▶ _GIVEN TASK 1_
Using the Pandora thread below, decide whether each statement agrees with it. Answer yes or no for each, quoting the exact words that settle it. (a) One poster thinks the 40 hour limit applies only to PCs and not to devices. (b) Chris Gerhard found something showing that free Pandora radio is unlimited on non-PC players. (c) richsadams switches the receiver's output to "All Channel Stereo" while Pandora plays.

▶ _SELECTED TEXT_

++++++++++

I wonder what the timeout value is if you leave it up and running forever, and whether it's unlimited to use on a Tivo. On a PC it will timeout if you don't interact with the app every once in a while.


----------



## jgantert (Jan 24, 2008)

I don't think the 40 hour limit applies to devices, only PCs. Back when I was streaming daily, I used up my 40 PC hours quickly, but was still able to stream using my Samsung Blu-Ray player. I assume this is still true with the Tivo.


----------



## Chris Gerhard (Apr 27, 2002)

jgantert said:


> I don't think the 40 hour limit applies to devices, only PCs. Back when I was streaming daily, I used up my 40 PC hours quickly, but was still able to stream using my Samsung Blu-Ray player. I assume this is still true with the Tivo.


Did you have two accounts, one for the PC, one for the Blu-ray player? I could find nothing indicating free Pandora radio is unlimited on non-PC players. Unlimited wouldn't make much sense because Pandora must pay royalties on each song but some business models for these internet companies make no sense to me. I did see that mobile devices are unlimited but there may a revenue stream for Pandora associated with those. As far as I know, TiVo nor Samsung pays Pandora anything for monthly usage.


----------



## MikeAndrews (Jan 17, 2002)

deandashl said:


> The UI on Pandora is very nice. Why the rest of the S3 UI wasn't ungraded to this look is beyond me. It never had to be as fancy or Flash like Premiere's just a basic screen menu update. Going back to the blurry "upverted" & stretched S2 menu's is painful!


*It's DAMN NEAR PERFECT!*

On my S3 OLED it worked fine, other than the usual lagginess when using the text entry matrix.

FINALLY! TIVO GOT THE UI right! Thumbs up, thumbs down, add more ..."Press Info for why this was selected." It goes into screen saver mode with the album art.

THANKS FOR THE GOOD WORK TIVO GURUS! :up::up::up:

I'll be using this a lot while I work.


----------



## razmaspaz (Dec 16, 2006)

Does anyone know how to turn of the Pro Logic Sound for Good Old Stereo?


----------



## richsadams (Jan 4, 2003)

An excellent addition. :up: Now I don't have to fire up our Mac Mini to listen. 

I do have two "wishlist" items:

1. Crossfade. Works beautifully with our Sonos system.

2. Visualization screen (similar to iTunes Visualizer). Would look awesome on our large plasma!

Thanks TiVo!


----------



## richsadams (Jan 4, 2003)

razmaspaz said:


> Does anyone know how to turn of the Pro Logic Sound for Good Old Stereo?


I change our Integra (Onkyo) receiver's output to "All Channel Stereo" while Pandora's playing.


----------



## JohnnyO (Nov 3, 2002)

++++++++++

▶ _GIVEN TASK 2_
Count the lines of the records that contain the string "category", with case mattering. Give only the number.

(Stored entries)
++++++++++

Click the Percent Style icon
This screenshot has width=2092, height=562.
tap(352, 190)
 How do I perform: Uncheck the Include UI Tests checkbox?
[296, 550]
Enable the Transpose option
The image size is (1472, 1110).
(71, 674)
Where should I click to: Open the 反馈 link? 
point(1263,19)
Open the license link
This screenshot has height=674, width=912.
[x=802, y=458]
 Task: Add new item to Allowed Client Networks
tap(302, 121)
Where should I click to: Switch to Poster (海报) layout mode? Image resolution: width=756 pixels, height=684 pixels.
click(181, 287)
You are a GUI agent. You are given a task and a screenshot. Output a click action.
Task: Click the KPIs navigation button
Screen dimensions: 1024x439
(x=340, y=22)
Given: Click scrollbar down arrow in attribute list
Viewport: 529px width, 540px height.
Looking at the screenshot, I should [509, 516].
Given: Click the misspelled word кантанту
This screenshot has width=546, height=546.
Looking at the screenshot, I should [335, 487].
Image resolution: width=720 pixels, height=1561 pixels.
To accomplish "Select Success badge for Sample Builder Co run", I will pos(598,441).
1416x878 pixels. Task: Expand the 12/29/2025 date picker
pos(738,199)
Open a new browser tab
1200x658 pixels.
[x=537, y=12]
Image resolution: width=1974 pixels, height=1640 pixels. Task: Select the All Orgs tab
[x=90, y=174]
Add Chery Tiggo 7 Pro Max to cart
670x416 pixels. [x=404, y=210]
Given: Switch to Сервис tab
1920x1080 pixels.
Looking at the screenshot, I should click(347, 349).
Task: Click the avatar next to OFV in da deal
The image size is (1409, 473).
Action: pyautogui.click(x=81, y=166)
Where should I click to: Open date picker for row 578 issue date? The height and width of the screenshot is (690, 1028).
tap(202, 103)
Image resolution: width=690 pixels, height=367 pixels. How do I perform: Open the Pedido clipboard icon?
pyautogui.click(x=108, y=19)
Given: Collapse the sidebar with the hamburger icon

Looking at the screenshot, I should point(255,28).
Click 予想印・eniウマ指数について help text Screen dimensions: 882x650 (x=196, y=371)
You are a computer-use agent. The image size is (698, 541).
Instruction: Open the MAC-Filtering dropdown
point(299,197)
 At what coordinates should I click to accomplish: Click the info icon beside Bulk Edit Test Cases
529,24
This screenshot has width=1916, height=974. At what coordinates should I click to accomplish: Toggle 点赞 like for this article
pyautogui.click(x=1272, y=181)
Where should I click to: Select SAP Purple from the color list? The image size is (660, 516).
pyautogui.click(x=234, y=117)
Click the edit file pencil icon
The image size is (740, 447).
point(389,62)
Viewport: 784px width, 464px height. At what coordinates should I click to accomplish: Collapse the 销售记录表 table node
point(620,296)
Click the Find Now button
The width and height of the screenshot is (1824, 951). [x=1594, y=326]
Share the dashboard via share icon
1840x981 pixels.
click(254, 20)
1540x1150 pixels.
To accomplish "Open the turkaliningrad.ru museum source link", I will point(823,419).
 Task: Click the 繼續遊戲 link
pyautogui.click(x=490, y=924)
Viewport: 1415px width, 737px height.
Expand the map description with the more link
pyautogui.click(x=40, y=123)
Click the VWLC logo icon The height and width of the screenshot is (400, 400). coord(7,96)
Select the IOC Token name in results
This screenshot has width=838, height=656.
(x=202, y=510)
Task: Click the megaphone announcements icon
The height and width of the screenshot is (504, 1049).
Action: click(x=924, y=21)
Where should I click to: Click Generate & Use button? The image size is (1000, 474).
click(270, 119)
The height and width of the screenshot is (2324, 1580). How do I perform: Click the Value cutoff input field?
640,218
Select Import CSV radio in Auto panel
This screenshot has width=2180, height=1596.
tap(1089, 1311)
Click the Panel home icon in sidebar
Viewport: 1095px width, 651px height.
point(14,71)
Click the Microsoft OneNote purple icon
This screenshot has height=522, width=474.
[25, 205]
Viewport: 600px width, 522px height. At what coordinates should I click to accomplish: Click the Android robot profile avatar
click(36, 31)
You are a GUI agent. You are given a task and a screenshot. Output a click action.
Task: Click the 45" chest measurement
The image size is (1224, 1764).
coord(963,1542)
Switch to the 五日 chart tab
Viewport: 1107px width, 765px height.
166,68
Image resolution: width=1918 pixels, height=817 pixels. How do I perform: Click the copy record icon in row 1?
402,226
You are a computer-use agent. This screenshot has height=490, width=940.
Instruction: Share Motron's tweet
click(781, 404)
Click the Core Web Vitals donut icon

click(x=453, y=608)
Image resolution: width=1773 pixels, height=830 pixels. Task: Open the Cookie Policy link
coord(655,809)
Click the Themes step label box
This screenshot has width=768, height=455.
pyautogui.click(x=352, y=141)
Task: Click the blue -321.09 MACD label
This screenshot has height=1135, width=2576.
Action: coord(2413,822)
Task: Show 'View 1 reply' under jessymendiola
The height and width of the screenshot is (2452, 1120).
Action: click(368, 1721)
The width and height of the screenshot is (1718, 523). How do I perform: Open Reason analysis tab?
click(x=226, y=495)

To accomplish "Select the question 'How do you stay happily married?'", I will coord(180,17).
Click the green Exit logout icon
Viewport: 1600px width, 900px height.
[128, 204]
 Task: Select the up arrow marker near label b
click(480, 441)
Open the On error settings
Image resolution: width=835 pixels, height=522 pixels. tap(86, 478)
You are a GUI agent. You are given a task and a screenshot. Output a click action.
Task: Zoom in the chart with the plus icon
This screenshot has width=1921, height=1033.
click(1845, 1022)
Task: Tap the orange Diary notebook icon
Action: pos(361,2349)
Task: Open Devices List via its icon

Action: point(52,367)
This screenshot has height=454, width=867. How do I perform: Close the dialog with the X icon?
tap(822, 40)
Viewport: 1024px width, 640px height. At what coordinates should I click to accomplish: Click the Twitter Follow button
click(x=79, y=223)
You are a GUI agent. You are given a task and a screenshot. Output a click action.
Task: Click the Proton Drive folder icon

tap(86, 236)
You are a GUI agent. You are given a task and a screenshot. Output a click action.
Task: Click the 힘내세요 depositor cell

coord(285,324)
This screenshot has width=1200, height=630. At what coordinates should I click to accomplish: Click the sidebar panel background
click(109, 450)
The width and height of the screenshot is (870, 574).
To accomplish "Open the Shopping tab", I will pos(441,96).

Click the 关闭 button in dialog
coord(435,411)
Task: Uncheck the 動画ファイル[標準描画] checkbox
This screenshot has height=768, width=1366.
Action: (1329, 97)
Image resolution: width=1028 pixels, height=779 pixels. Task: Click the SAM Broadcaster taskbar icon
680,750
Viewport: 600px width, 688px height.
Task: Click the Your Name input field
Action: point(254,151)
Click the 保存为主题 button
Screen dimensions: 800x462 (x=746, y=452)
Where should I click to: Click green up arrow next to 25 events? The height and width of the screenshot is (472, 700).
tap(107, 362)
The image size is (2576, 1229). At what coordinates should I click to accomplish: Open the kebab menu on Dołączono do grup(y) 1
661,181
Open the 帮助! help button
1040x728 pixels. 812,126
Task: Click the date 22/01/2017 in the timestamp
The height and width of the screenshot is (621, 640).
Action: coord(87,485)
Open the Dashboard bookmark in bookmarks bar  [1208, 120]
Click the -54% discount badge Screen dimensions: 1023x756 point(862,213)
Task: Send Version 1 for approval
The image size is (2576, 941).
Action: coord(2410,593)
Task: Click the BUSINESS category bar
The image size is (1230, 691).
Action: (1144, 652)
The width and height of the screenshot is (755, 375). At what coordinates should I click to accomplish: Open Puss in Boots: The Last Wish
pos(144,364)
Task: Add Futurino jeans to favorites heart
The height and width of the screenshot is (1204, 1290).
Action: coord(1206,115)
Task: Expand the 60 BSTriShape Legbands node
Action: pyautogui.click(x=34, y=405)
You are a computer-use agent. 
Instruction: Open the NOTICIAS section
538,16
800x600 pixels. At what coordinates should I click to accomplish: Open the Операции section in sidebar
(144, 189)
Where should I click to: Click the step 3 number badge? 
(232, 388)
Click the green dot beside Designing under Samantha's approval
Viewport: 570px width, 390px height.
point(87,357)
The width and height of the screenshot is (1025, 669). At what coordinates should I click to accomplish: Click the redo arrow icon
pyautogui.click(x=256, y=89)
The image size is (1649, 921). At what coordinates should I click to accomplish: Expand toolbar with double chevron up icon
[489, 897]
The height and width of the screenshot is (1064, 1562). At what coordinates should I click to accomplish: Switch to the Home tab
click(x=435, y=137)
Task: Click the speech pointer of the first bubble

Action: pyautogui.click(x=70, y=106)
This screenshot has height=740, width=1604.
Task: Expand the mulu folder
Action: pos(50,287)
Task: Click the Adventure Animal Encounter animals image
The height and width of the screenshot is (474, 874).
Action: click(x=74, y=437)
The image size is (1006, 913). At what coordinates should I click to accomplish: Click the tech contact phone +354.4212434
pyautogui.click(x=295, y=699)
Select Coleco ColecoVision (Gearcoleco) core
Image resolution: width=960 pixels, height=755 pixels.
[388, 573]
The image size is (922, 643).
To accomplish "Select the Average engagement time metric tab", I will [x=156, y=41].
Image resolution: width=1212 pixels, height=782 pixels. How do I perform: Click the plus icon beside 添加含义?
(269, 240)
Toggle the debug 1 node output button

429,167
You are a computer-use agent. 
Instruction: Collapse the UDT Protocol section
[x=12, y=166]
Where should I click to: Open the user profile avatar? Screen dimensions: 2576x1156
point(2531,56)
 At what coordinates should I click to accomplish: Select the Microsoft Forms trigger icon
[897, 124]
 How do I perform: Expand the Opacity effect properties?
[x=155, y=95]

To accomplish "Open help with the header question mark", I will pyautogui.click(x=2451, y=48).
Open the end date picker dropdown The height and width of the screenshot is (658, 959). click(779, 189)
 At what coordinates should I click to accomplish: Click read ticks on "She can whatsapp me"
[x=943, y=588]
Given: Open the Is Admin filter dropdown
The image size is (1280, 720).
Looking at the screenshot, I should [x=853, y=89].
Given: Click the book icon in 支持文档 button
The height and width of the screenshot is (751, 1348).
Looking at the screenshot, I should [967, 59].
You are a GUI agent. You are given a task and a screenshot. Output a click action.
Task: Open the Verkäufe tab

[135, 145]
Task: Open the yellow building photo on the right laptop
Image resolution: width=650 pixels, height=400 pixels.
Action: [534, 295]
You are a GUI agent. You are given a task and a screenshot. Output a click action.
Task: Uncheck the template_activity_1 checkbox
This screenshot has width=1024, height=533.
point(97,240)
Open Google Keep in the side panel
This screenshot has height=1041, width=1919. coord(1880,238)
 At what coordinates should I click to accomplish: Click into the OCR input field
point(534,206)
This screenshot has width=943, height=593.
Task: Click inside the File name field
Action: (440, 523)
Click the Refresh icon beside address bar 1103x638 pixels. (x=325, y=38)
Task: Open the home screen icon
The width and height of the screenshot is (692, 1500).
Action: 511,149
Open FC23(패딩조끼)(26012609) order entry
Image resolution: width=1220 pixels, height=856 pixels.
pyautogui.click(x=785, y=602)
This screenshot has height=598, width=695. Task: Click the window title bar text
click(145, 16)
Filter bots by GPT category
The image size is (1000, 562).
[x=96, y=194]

++++++++++

▶ _CORRECT RESULT 1_
(a) Yes: "I don't think the 40 hour limit applies to devices, only PCs."
(b) No: "I could find nothing indicating free Pandora radio is unlimited on non-PC players."
(c) Yes: "I change our Integra (Onkyo) receiver's output to "All Channel Stereo" while Pandora's playing."

▶ _CORRECT RESULT 2_
2